Data shot by CGG in a 15,400 square km seismic survey offshore Mozambique, in the Zambezi Delta, is now ready for licensing.
The company said the pre-stack depth migration (PSDM) 3D data was shot on Blocks Z5-C and Z5-D and surrounding open acreage. This was acquired under an agreement with Mozambique’s Instituto Nacional de Petroleo (INP), signed in 2017.
CGG is also offering a JumpStart package for licensing, with the PSDM data. The company said this gave an integrated geoscience analysis of data in a geological context.

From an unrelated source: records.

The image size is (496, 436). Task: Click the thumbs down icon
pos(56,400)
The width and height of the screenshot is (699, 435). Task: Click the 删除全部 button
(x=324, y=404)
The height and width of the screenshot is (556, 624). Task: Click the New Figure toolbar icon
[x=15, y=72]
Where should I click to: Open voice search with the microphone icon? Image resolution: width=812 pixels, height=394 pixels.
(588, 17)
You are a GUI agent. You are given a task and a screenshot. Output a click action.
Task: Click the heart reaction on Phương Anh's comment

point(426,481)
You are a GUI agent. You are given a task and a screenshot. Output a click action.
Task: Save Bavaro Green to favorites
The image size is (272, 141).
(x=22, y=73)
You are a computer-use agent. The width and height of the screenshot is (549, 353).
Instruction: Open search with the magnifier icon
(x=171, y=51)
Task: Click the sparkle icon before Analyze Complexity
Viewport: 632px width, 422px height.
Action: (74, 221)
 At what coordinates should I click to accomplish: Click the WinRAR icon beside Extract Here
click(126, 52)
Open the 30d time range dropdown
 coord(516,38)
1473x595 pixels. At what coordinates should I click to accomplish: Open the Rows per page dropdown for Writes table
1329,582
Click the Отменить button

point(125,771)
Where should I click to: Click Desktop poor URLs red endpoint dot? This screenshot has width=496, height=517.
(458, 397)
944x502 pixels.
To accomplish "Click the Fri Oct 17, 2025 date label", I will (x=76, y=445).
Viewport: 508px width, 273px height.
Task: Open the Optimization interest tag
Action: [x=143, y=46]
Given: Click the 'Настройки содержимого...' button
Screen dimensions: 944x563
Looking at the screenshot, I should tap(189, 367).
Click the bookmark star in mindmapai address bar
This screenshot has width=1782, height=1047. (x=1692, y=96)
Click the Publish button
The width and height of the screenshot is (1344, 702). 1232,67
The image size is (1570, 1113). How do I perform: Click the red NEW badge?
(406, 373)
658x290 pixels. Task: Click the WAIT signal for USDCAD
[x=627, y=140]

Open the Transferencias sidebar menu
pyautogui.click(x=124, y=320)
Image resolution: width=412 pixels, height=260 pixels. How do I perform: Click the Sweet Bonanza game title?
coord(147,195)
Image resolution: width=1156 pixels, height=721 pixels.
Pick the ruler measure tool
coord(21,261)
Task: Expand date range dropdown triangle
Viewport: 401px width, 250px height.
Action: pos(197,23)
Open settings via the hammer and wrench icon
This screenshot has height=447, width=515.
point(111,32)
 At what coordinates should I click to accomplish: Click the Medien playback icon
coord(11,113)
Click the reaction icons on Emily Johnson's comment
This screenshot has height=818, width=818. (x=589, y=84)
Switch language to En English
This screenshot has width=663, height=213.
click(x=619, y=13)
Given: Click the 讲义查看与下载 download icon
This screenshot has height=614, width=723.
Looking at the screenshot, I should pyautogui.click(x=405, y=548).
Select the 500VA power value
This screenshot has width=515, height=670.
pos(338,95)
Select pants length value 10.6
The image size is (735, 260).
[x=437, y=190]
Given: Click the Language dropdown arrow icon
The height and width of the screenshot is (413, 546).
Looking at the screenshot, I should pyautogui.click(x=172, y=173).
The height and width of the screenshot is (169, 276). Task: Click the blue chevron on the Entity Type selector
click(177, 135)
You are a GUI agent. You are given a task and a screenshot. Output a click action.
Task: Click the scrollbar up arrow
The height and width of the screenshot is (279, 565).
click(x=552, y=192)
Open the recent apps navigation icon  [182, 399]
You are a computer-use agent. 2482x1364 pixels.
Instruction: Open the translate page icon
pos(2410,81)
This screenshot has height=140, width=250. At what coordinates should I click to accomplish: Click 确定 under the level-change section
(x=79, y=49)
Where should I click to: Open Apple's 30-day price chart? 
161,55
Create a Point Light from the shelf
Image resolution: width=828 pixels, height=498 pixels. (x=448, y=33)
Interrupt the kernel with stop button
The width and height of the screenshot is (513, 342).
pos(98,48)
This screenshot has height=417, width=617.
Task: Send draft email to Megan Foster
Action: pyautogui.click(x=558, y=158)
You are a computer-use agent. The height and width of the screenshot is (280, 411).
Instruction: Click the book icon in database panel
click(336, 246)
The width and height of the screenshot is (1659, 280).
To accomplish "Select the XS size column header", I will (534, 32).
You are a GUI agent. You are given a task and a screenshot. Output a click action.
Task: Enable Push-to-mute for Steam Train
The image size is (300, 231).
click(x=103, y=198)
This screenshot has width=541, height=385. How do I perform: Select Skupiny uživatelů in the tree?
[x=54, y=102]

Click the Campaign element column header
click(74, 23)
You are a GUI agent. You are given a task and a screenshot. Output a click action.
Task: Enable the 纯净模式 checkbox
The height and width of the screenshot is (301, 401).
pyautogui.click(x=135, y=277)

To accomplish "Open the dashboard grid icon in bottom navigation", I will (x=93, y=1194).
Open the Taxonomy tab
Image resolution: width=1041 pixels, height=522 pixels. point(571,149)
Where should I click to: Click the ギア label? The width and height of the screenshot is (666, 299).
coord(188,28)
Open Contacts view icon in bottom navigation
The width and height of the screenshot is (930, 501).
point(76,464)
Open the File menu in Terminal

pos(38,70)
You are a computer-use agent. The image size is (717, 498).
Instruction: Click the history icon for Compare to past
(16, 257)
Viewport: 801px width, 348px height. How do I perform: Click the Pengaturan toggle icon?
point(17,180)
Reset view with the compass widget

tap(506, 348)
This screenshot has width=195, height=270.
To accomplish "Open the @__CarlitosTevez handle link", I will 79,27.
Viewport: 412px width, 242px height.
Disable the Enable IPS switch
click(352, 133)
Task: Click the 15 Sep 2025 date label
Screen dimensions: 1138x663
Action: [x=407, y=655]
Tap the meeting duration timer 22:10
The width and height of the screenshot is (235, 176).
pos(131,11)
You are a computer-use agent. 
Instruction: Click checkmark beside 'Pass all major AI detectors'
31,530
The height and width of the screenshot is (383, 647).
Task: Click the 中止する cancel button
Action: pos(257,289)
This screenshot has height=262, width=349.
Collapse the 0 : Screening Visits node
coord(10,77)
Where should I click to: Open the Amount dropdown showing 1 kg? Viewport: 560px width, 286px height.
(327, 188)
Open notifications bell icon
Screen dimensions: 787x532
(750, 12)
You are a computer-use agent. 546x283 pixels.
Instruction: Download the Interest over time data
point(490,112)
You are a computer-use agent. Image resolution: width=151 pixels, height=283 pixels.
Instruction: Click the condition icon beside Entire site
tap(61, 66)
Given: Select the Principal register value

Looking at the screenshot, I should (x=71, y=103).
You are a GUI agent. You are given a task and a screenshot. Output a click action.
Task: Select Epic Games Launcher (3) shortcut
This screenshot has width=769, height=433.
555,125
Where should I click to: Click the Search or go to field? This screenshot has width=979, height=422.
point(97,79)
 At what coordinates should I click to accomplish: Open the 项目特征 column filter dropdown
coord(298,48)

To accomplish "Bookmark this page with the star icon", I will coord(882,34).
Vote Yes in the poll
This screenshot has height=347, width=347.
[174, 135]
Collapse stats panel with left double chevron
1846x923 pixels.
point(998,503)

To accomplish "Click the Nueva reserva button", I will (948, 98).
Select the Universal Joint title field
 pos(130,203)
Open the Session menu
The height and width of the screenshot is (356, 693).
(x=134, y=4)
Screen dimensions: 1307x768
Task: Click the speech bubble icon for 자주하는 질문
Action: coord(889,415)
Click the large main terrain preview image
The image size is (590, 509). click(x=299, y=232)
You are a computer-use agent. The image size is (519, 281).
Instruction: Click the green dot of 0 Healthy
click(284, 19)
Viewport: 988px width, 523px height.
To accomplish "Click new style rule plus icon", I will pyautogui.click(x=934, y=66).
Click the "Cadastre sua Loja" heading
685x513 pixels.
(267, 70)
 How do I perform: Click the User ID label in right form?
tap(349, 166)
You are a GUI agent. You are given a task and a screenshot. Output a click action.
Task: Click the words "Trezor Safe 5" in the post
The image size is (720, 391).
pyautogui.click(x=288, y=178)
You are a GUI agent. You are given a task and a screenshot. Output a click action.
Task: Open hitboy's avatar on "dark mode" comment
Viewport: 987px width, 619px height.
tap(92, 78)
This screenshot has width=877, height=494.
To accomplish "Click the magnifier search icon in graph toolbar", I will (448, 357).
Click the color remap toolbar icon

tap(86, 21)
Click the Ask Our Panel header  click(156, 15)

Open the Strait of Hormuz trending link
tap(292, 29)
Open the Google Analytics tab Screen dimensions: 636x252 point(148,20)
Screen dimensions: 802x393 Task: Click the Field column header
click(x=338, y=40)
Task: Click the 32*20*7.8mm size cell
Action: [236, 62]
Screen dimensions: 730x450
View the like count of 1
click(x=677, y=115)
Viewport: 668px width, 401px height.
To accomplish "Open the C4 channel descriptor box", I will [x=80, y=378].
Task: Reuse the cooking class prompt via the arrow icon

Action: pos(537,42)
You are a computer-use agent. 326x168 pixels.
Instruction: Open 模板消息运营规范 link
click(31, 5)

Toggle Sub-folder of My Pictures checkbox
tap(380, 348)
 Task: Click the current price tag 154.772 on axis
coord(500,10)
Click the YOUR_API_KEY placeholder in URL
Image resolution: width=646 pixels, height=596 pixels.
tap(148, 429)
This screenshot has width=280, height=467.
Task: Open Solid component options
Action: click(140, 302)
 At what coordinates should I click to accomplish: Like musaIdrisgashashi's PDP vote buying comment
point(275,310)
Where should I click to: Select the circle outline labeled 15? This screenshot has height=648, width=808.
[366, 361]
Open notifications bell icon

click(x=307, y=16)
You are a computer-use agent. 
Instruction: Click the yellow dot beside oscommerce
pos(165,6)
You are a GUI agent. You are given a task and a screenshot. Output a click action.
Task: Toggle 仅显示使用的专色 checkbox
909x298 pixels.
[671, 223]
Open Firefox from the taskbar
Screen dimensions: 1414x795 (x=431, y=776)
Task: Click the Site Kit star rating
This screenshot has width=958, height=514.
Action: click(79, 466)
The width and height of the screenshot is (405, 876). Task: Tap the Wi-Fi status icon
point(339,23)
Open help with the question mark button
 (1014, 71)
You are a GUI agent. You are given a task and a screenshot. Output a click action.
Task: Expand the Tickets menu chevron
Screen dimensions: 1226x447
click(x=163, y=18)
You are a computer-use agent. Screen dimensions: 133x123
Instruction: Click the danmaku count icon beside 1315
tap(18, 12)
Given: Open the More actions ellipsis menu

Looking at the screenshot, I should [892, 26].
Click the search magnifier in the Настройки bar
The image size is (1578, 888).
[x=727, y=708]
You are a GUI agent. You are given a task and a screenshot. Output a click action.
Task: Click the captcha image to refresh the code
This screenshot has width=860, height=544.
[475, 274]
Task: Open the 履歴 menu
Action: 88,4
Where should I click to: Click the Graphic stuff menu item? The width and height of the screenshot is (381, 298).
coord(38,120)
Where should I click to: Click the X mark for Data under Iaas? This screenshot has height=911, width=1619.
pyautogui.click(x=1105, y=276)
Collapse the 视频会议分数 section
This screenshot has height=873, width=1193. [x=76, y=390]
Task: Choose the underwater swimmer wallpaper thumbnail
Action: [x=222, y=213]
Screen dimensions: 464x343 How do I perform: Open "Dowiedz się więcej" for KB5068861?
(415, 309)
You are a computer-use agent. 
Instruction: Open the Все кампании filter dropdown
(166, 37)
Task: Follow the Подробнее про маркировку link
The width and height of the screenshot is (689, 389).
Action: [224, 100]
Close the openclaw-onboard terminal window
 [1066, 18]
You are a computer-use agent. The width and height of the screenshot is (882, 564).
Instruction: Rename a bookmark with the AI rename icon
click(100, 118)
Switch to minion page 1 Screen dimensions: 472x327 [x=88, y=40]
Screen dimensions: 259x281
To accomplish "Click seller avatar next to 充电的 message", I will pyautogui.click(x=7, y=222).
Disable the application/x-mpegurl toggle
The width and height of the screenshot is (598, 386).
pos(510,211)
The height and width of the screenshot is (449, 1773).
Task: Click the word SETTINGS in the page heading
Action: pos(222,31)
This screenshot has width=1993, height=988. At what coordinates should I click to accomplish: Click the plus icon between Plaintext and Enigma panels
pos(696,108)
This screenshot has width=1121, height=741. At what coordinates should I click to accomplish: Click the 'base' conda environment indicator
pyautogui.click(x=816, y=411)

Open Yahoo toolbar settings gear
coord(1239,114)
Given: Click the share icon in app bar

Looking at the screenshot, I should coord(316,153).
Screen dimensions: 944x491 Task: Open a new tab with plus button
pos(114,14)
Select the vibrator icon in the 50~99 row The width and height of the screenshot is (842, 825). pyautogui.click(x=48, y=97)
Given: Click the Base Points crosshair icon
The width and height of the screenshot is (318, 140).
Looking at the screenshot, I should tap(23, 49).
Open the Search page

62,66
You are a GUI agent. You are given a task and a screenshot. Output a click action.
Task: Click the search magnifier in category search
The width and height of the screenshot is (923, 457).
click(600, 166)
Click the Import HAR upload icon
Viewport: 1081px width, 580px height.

The work also involves analysis of 11 wells, backed up with seep identification and high-resolution potential fields data.
The seismic and JumpStart packages “add to our extensive, high-quality African multi-client data library and will give the industry enhanced insight into this highly prospective region to accelerate and better inform their decision-making”, said CGG’s executive vice president for multi-client Dechun Lin.
The company announced the completion of the multi-client survey work in the Zambezi Delta in June 2018. Delivery of the PSDM data is slightly behind schedule, with the company saying it had been due to be delivered in the fourth quarter of 2019.
CGG said fast-track pre-stack time migration data was available in November 2018, ahead of the proposed 2019 licence round. This offering, which would have been the country’s sixth, did not go ahead but may proceed in 2020.
The PSDM data provides insight of key stratigraphic intervals, with high-resolution gravity and magnetic data. The company’s work includes full-waveform inversion (FWI) and reveals substantial detail on the area, including complex deep marine turbiditic systems and the complex faulting pattern and internal architecture of the Beira High.
ExxonMobil signed an exploration and production concession contract (EPCC) with Mozambique on the Z5-C and Z5-D blocks in October 2018. Initially, the US company was partnered with Russia’s Rosneft and Empresa Nacional de Hidrocarbonetos (ENH). Qatar Petroleum and Eni farmed into the blocks – and A5-B – in December 2018 and May 2019 respectively.